And I also want to address President Trump does do a good job of honoring those service members lost.
maureen bannon
Joe Biden did not, when they had their dignified transfers, when their remains came off the aircraft in the cases that they were transferred in to the funeral homes, Joe Biden looked at his watch every time a service member came off the plane.
unidentified
That is completely disrespectful.
They deserve better from their commander in chief.
So I think that once those leaders, all of them that were responsible for this botched withdrawal are held accountable, we will fully have turned the ship around.
Yep, very well said.
Mo Bannon and Steve Bannon have been doing the call.
dave brat
If we don't get accountability across the board, not only here at Abbey Gate, but with Russia Gate and the coup d'etat, it looks like the 2020 election evidence is coming in by the day as well.
unidentified
The CIA, the FBI, we'll lose our country, right?
dave brat
We will lose this country if we do not hold these people accountable because it will happen all again in short order.
unidentified
And everybody will know there are new rules of the game.
But right now we're winning.
We're on the offense thanks to you and your dad.

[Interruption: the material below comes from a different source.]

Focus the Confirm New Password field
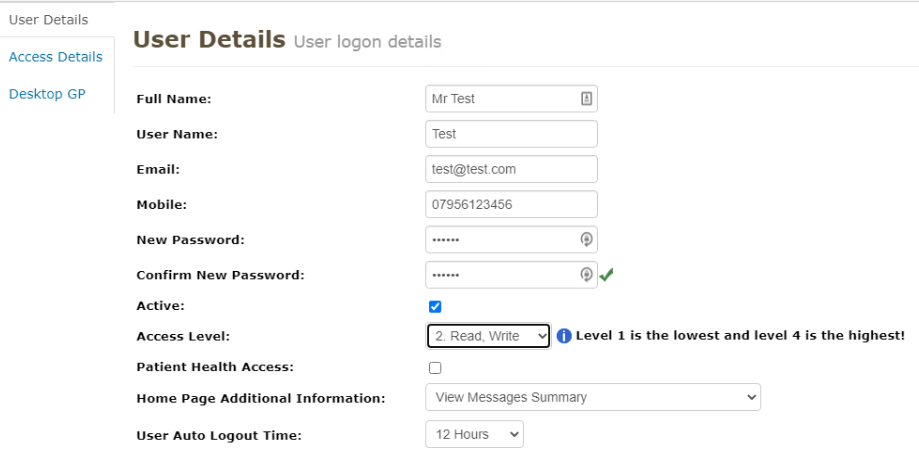The height and width of the screenshot is (452, 919). pyautogui.click(x=500, y=275)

And so, Mo, thanks for being on today.
And God bless you.
And thanks for bringing your voice to bear for the families and the pain and these great patriots who gave everything for their country.
dave brat
God bless you.
Thank you, Mo.
maureen bannon
Thank you for having me on, Dave.
unidentified
And like you said, take a little time today to remember those 13 lost and those service members' families.
maureen bannon
I've had the honor of getting to know a few of their families over the last four years.
unidentified
So please think about their families today as well.
Amen.
You got it.
dave brat
Thank you, Mo.
See you soon.
unidentified
All right, folks.
So we're going to artificial intelligence.
A little bit different take on things today.
dave brat
We've got Sam Hammond coming on.
unidentified
He's an expert on AI in the China race.
And so, Sam, welcome on the show.
And why don't you just tee us up?
Everybody knows about the, you know, the economic competition.

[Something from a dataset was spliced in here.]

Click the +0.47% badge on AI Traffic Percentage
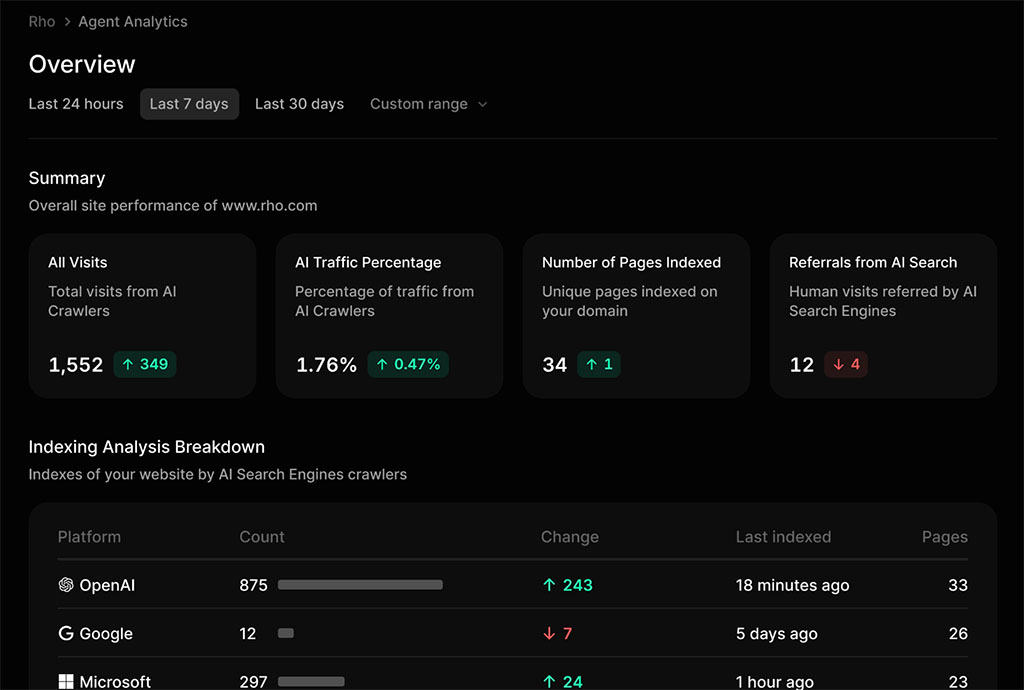Viewport: 1024px width, 690px height. (408, 365)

Later in the show, I'm going to go into a little bit, the war between the race to get the alliance, right?
dave brat
A rapprochement with Russia, hopefully of some sort.
unidentified
India is leaning over to the China camp a little bit right now.
dave brat
So all this matters.
unidentified
What are the real trade-offs that are most important that you see?
It appears China has us, has some leverage on the rare earths and all that.
And so when it comes to the AI and the chips, are we making the right choices going forward?
And what's it look like in the next few years?
samuel hammond
Thanks for having me on, Dave.
unidentified
Yeah.
So with AI, I mean, the race is on.
You know, this year so far, data center buildouts has comprised 2% or two quarters of U.S. GDP.
We've been spending more on data centers this year than we have on all consumer spending.
So you can see the infrastructure buildout is underway.
samuel hammond
And this is because ultimately, these AI systems require only a handful of inputs.
unidentified
They require the data, the training data.
They require the energy and they require the hardware, these data centers, these chips.
And on data and energy, China has us beat or at least a parody, right?
So they added 400 gigawatts of energy to their grid last year.
Ours is flatlined.
You know, the Trump administration is making valiant efforts to try to break that gridlock and put more energy on the grid.
But fundamentally, our advantage comes down to these chips.
And the question is, who gets them, right?
Because these systems are going to get increasingly powerful over the coming years.
And every chip that we export to China or abroad is essentially exporting labor.
It's exporting a future genius that we could use in our own country.
Yeah, very good.
dave brat
When it comes to this tech race also on the show, there's kind of mega world and then there's the tech bros.
unidentified
And as an economist, I do not like monopolies.
And it appears we got about, you know, the magnificent seven monopolies at a minimum.
And there's big everything in the air right now, right?
dave brat
There's big government, big healthcare, big banking, big Federal Reserve, big green energy, big tech.
As an economist, how do you tell us what you're seeing in your crystal ball?
unidentified
Can we have a détente and a peace between the mega and the tech bros?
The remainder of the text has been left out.